The area is still a patchwork, with independent artists and groups trickling into empty spaces around the big institutional building blocks of PAMM, YoungArts, the Arsht Center and the Freedom Tower.

On North Miami Avenue, just around the corner from the Arthouse, is the Cisneros Fontanels Art Foundation, the music club Grand Central, a skate park and Cannonball, a nonprofit that provides artist studios and meeting space. Executive Director Chris Cook says interest has grown since Cannonball arrived in 2010 because of, not despite, the gritty landscape of parking lots and industrial warehouses.

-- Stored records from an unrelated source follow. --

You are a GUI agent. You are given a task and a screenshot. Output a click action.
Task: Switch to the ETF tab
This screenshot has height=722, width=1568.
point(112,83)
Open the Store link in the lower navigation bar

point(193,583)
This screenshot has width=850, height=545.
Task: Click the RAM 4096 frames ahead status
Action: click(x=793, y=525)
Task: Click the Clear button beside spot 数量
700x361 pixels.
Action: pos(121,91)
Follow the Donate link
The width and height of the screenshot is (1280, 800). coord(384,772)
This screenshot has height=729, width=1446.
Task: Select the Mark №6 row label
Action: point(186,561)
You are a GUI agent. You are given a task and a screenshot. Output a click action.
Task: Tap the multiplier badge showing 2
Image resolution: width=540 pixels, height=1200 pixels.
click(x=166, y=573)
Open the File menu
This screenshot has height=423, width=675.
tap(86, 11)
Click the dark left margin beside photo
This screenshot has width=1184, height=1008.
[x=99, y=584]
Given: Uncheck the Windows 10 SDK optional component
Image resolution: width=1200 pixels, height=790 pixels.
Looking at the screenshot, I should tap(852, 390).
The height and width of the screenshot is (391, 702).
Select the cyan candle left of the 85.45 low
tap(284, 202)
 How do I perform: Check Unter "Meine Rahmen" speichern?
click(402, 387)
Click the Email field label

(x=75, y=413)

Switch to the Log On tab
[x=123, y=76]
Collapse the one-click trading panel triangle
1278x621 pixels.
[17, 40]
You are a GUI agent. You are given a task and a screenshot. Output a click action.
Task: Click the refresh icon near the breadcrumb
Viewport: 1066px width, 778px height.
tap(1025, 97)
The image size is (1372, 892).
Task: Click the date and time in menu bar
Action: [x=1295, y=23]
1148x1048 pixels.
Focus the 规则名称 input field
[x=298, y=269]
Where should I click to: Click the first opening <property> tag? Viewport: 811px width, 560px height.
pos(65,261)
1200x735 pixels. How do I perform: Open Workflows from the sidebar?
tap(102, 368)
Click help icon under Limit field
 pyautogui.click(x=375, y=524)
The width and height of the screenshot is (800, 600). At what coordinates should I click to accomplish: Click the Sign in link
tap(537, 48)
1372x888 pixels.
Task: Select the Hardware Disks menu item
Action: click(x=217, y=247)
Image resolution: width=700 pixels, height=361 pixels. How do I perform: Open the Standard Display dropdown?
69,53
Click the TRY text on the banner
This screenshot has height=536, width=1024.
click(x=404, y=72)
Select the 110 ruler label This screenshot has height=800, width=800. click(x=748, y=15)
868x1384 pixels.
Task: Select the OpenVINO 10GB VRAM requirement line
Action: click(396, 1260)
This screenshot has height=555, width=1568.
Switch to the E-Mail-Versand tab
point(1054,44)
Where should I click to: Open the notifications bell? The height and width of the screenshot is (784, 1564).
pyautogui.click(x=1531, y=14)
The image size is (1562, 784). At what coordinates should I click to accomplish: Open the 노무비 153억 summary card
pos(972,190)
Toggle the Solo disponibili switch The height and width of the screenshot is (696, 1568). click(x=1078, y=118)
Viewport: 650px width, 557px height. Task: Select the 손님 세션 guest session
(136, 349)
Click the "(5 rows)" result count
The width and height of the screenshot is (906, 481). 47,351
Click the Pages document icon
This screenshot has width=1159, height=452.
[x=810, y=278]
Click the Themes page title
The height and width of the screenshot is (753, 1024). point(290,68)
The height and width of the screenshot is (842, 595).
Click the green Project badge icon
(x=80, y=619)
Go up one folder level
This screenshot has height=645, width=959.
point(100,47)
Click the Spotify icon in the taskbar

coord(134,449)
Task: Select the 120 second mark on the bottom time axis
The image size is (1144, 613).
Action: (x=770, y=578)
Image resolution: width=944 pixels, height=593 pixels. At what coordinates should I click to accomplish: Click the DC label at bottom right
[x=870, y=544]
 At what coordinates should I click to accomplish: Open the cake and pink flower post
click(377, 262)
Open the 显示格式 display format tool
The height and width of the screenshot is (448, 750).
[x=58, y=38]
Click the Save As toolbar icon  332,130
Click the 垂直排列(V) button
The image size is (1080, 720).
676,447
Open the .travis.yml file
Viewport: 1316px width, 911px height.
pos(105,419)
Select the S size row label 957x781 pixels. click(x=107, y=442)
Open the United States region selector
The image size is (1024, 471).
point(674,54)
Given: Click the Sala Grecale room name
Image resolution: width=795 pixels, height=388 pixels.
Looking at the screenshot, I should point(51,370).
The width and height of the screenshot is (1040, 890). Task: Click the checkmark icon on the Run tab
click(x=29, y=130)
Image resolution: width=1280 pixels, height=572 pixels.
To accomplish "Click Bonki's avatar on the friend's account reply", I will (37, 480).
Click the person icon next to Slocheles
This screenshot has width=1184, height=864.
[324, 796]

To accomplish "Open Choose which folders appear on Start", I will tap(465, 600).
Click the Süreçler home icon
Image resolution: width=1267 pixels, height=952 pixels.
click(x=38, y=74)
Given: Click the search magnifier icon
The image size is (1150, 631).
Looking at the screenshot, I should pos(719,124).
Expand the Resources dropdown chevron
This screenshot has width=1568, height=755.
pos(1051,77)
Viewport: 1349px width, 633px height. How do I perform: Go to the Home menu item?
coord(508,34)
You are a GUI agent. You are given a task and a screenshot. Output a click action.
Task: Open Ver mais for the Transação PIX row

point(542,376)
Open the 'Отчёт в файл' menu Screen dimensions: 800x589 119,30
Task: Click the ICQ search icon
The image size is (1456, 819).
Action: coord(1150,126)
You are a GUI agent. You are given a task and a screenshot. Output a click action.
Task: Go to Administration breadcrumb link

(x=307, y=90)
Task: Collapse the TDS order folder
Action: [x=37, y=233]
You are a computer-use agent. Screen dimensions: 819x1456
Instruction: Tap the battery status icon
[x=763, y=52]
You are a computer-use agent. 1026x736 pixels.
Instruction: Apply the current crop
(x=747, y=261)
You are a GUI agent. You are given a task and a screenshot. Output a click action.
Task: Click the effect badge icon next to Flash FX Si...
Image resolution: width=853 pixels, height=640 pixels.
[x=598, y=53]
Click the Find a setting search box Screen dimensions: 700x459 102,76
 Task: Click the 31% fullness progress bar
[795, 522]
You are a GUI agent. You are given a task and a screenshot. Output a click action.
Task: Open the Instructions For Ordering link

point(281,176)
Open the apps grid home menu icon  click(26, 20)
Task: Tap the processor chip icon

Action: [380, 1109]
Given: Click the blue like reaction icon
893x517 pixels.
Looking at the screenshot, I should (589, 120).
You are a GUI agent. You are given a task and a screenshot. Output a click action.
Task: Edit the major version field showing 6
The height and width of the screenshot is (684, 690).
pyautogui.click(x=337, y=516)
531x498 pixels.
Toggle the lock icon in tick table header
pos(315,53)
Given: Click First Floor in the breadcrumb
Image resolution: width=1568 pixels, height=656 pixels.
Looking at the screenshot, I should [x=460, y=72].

“Having that openness and unclaimed territory, that sense of potential is really inspiring because it allows people’s imaginations to run a little wild,” Cookman says. “They feel like they can actually accomplish something.”

YoungArts President and CEO Paul Lehr says the foundation was lured to the Bacardi complex by its striking architecture and the opportunity it presents for year-round performances and activities. Architect Frank Gehry is designing a multi-disciplinary arts complex that will include a park and wallcast facilities similar to the ones he created for the New World Symphony in Miami Beach. A café and jazz club that will be a venue for YoungArts student musicians and guest artists will launch Nov. 22 with a concert by classical guitarist Milos Karadaglic.

Lehr says the range of groups downtown, from YoungArts and PAMM to small galleries, is creating a crucial synergy.

“We all build on each other,” he says. “When we started announcing what we were doing, I started getting lots of calls and emails saying, ‘If you’ll be there, I want to be there too.’ ”

If downtown development follows the usual course, artists will be priced out and looking for affordable space in a few years. But Casanova, for one, is hopeful.

“My optimistic side hopes that we would at least have the ear of the people building Miami for the future to maintain the level of creativity in these neighborhoods that are being developed,” he says. “If people come together, maybe they can figure something out, find a way to keep working artists in the neighborhood without following the same formula of gentrification.”